The hotel was right on the bank of Bhagirathi. The hotel gate was locked and the caretaker was fast asleep. Fortunately for me, a passerby at that early hour managed to create a ruckus to arouse the caretaker and I was admitted in. I had a room facing the river. A fierce thunderstorm greeted the breaking dawn. Though the rain stopped at eight, the sky remained overcast all day. In a way, it was good for photography as I didn’t have to worry about the angles.



There is so much to see and absorb in Murshidabad. It was, after all, the prosperous capital of the Nawabs of Bengal, till its decline starting with the defeat of Siraj-ud-Daulah at Plassey in 1757. Jagat Seth, a wealthy merchant and moneylender, played a key role in plotting the downfall and killing of Siraj-ud-daulah. His home along with its sprawling complex of gardens, fountains and nude marble statues is now a museum.




Katra Masjid, an imposing brick structure built in 1723, was a great seat for Islamic learning and could accommodate 700 scholars. It was built by the Mughal governor Murshid Quli Khan, after whom Murshidabad is named. His tomb is in the Masjid complex. A very able guide rattled off names and history as he showed me around the complex. I learned that he is a part-time teacher.




Near the Masjid is a legendary canon “Jahan Kosh” (Destroyer of the World). Weighing 7 tons and 17 ft long, it was built in 1637.

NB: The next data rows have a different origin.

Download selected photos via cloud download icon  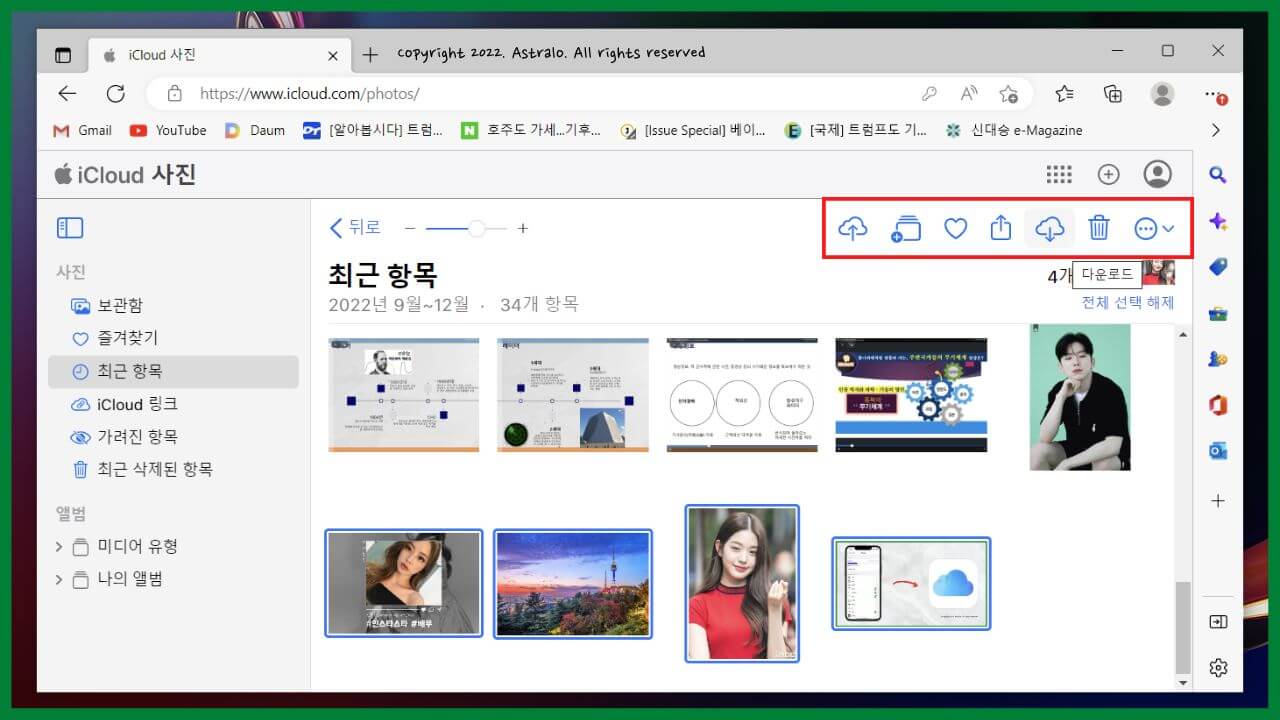click(1049, 228)
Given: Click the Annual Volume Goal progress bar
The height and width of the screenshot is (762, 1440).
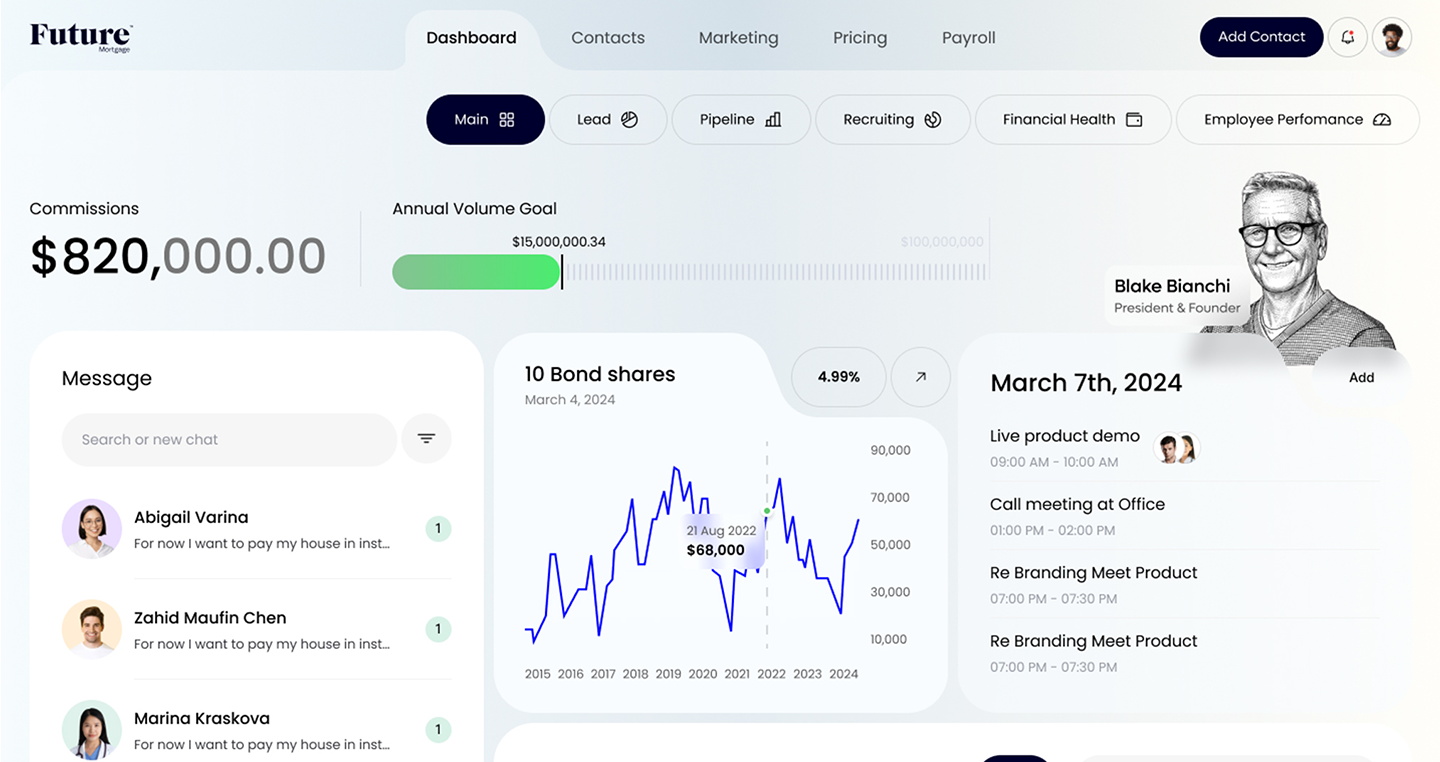Looking at the screenshot, I should [x=689, y=272].
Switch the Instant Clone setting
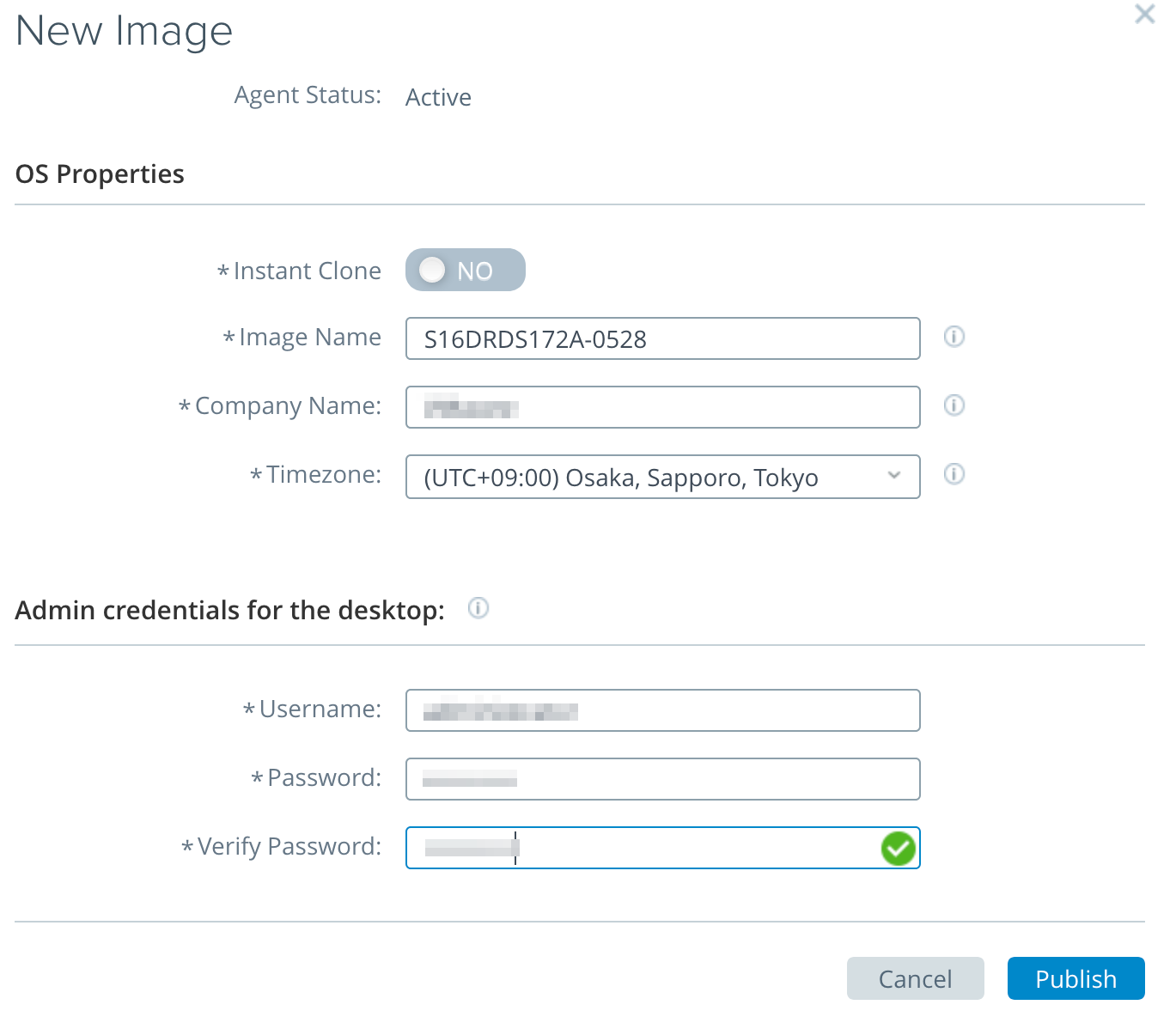Image resolution: width=1176 pixels, height=1023 pixels. (x=465, y=269)
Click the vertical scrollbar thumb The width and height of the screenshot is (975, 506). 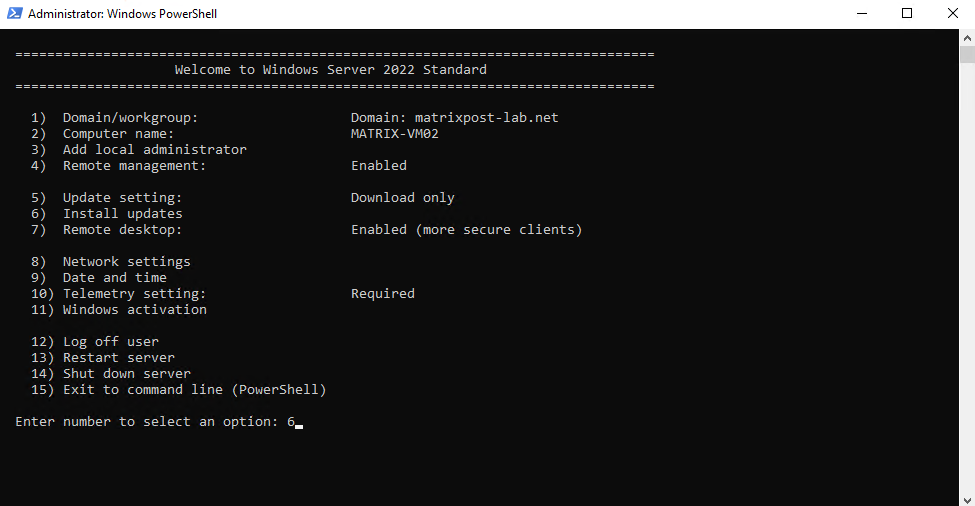click(x=967, y=55)
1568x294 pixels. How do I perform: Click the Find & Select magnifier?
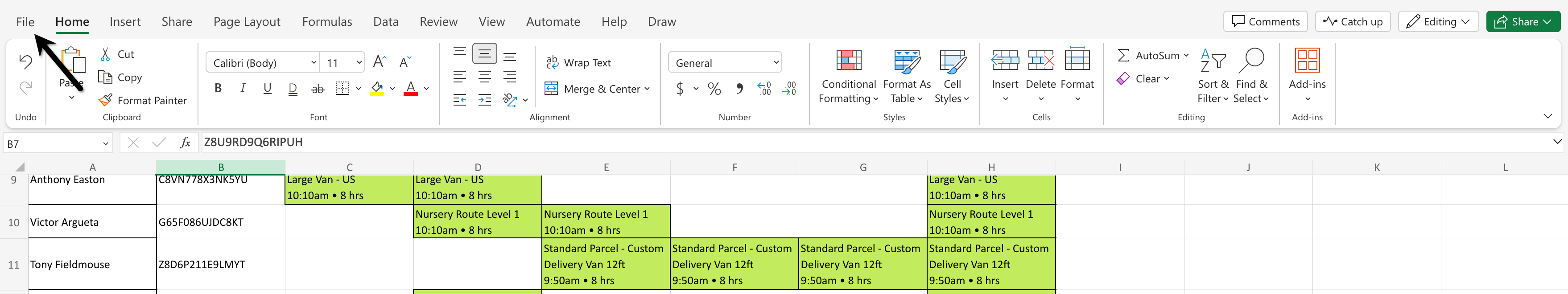[x=1251, y=61]
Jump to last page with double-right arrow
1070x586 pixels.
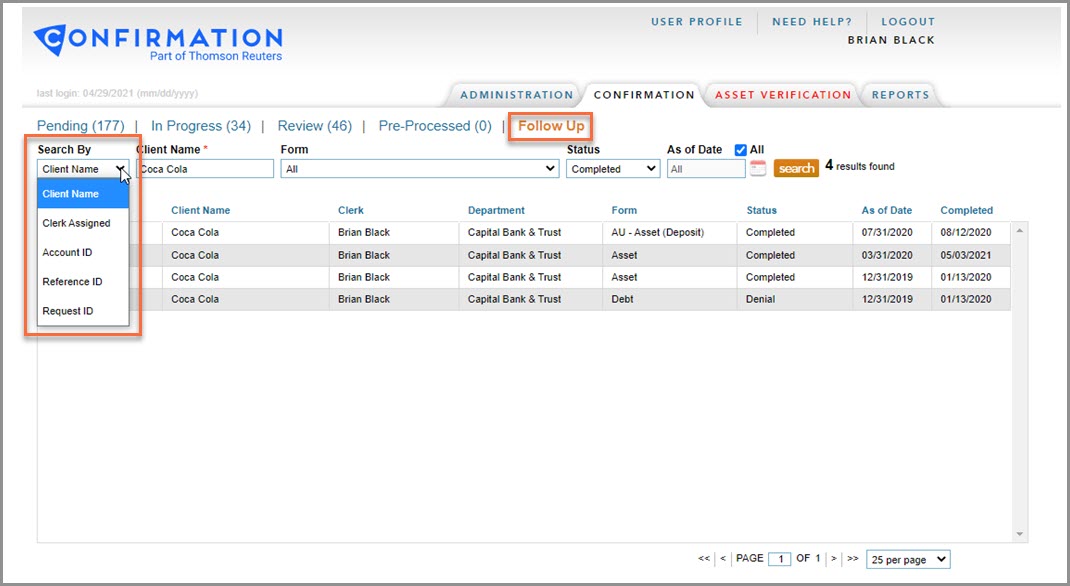pyautogui.click(x=851, y=559)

I crossed Bhagirathi, on a rather dicey raft, to visit the 250-year old “Char Bangla” terracotta temples. Commissioned by Rani Bhavani, the carvings on the panels are breathtaking.






Murshidabad is replete with history and palaces and graveyards are scattered all over the place. The list of must-see sights goes on and on. Crowning the list is the Hazarduari Palace. Built between 1824 and 1838, it is the most imposing edifice in Murshidabad, a pure indulgence in Italian Marble. It is now a museum housing the vast collections of objects and paintings of the Nawabs. It will need easily half a day to browse through.




As a matter of principle, I don’t visit a place again. Murshidabd is a glorious exception; I went back again in 2015. It is totally inexplicable.

One particularly fond memory of this trip is playing bridge with the hotel owner and his friends.